JulEYE reminds all people to have regular eye tests, at least every two years, as 75% of cases of vision loss are preventable with early detection and treatment. Many people fail to check their eyes regularly, as almost half of Australians believe that they don’t have any problems with their vision, or don’t feel that eye tests are a health priority. As a result, vision loss continues to be a major and overlooked health issue. The major causes of vision loss include glaucoma, macula degeneration, diabetic eye disease and cataract. JulEYE also reminds us to take care of our children’s eyes, as there are around 1600 children in Australia each year that are diagnosed with significant visual impairment. Kids often can’t can’t tell if their vision is impaired, and without treatment, these kids will continue through life being affected by poor eyesight.
Diabetes is a major health issue, with around one million Australians diagnosed with either type 1 or type 2 diabetes, and even more people classed as pre-diabetic.
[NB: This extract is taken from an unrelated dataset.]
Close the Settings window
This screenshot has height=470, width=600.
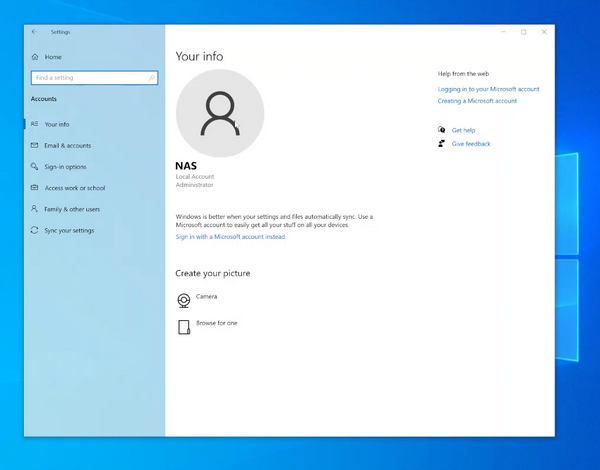544,32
It is a disease that causes damage to blood vessels and nerves, creating long term health problems that affect the feet, kidneys and heart, as well as eye health. Diabetic retinopathy is the major cause of vision loss in adults aged 20 to 74 years. It is vital that people with diabetes carefully manage their health, including regular eye tests to ensure early detection and effective treatment of diabetic eye disease. More than 90% of diabetes related vision loss is preventable by early treatment. Unfortunately, almost 40% of people with diabetes fail to get their eyes tested regularly. Diabetic retinopathy often has no warning signs and can advance with vision feeling normal. By the time a person notices that their vision has been affected, permanent damage has occurred. A full eye examination, done through dilated pupils, needs to be done at least every two years, and even more frequently if there are any signs of diabetic eye disease present.